* [Problem to work on]:
Locate the line bearing "Task: Open the test count dropdown showing 5" in the material below, then reproduce it and each following line up to and including the line bearing "1707x853 pixels.".

* [Information shown]:
================================
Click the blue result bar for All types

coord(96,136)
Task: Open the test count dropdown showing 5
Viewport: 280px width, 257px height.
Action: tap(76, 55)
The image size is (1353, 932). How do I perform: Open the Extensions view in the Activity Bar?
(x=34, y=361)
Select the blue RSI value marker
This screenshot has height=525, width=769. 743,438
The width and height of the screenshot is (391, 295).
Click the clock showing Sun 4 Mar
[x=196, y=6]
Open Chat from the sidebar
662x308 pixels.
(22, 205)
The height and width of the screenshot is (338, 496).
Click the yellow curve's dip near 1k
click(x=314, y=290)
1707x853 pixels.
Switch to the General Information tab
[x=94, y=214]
================================
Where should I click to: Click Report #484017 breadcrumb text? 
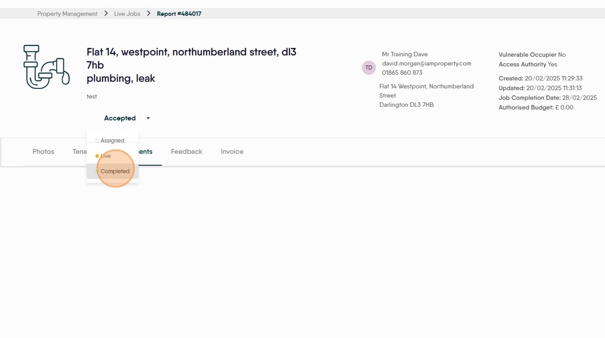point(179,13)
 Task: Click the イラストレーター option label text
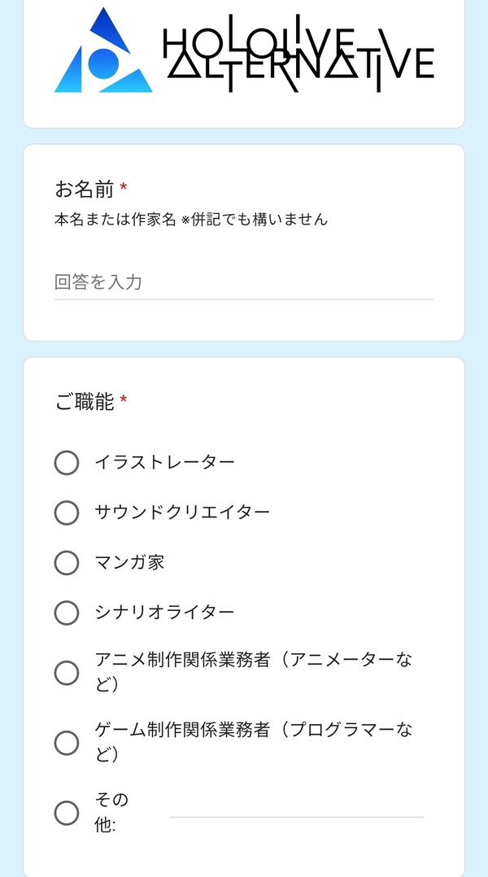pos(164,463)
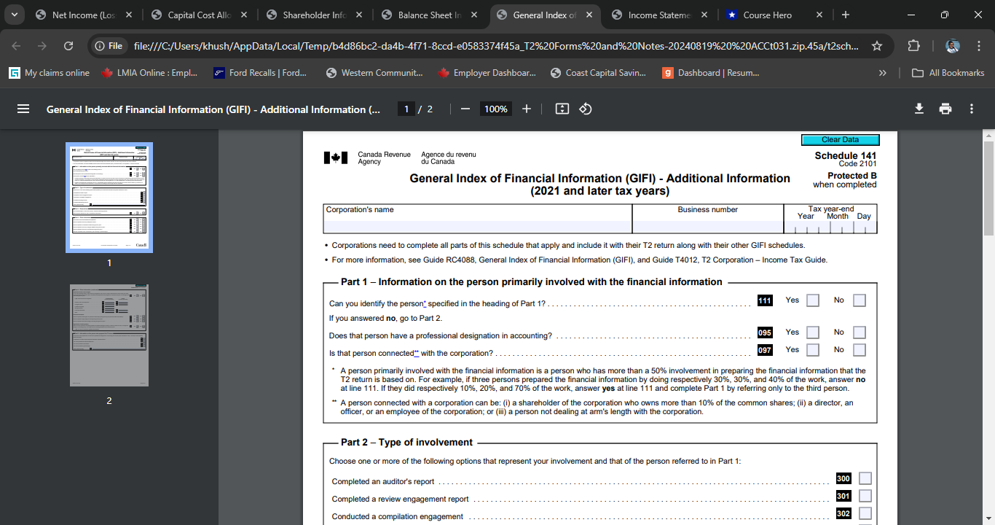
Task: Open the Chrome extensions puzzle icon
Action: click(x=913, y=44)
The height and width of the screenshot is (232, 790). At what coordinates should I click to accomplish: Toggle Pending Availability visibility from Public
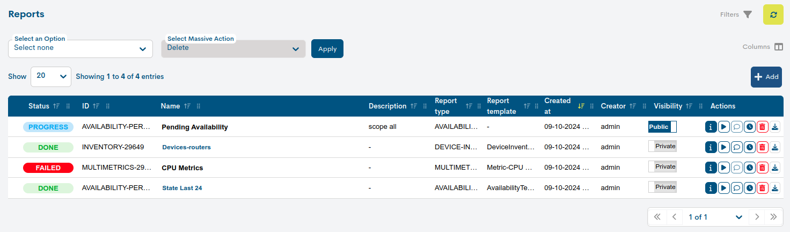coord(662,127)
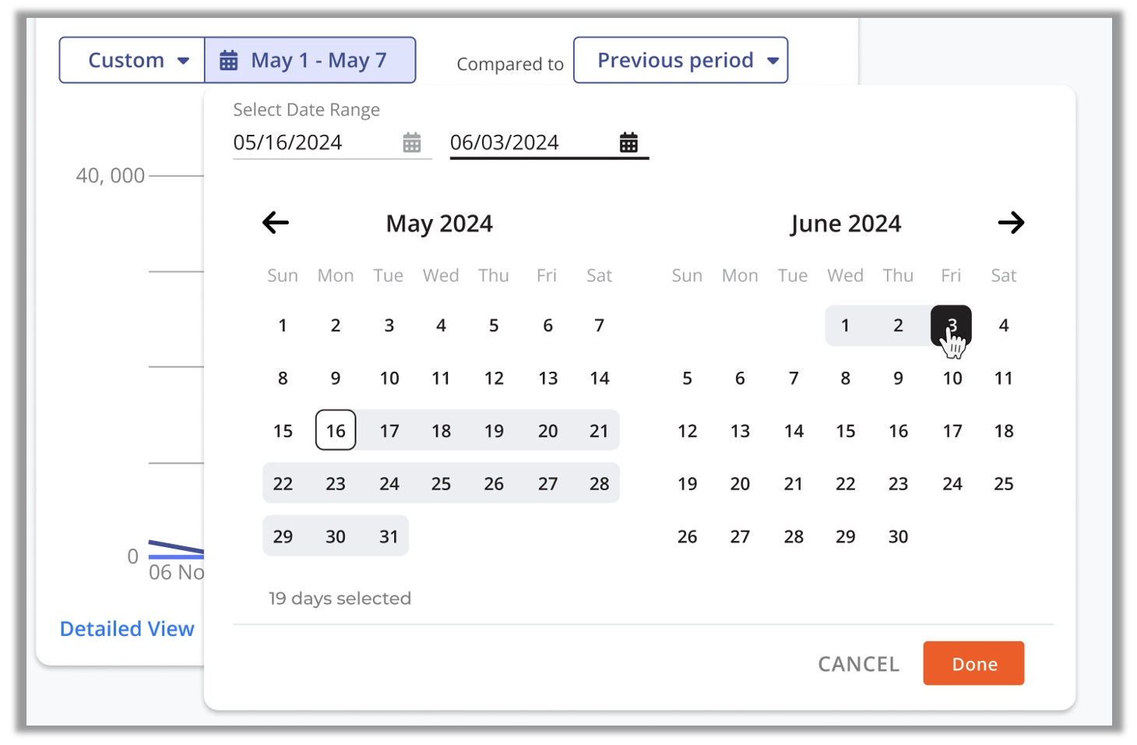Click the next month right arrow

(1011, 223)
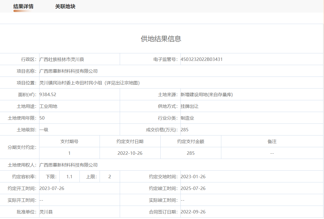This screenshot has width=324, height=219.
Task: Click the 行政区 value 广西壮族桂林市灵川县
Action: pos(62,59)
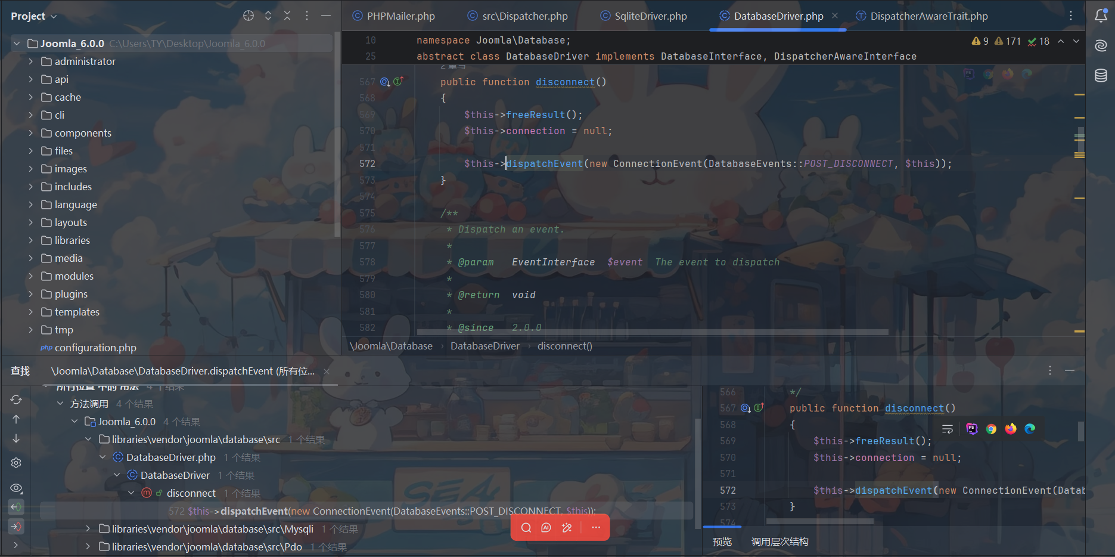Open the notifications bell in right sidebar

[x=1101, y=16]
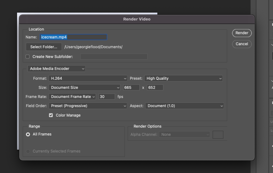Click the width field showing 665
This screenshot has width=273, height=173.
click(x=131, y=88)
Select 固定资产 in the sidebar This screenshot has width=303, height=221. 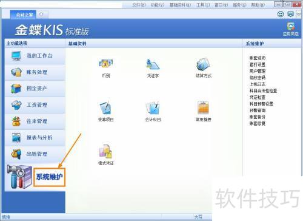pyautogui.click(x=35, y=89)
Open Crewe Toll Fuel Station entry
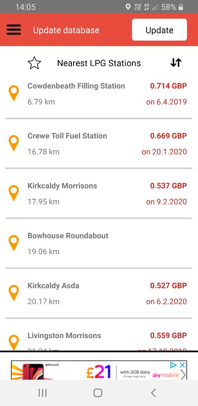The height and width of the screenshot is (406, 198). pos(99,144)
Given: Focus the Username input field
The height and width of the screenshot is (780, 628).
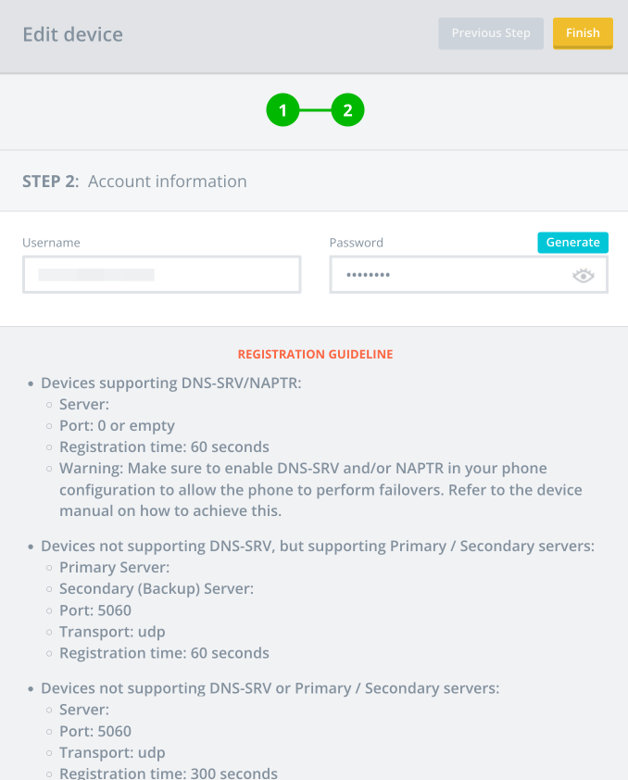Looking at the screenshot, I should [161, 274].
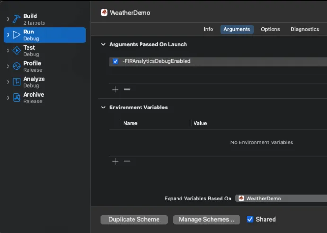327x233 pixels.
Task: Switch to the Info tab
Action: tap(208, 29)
================================
* [Solved exercise]:
Task: Open the test count dropdown showing 5
Viewport: 280px width, 257px height.
Action: tap(76, 55)
The image size is (1353, 932). How do I perform: Open the Extensions view in the Activity Bar?
(x=34, y=361)
Select the blue RSI value marker
This screenshot has height=525, width=769. 743,438
The width and height of the screenshot is (391, 295).
Click the clock showing Sun 4 Mar
[x=196, y=6]
Open Chat from the sidebar
662x308 pixels.
(22, 205)
The height and width of the screenshot is (338, 496).
Click the yellow curve's dip near 1k
click(x=314, y=290)
1707x853 pixels.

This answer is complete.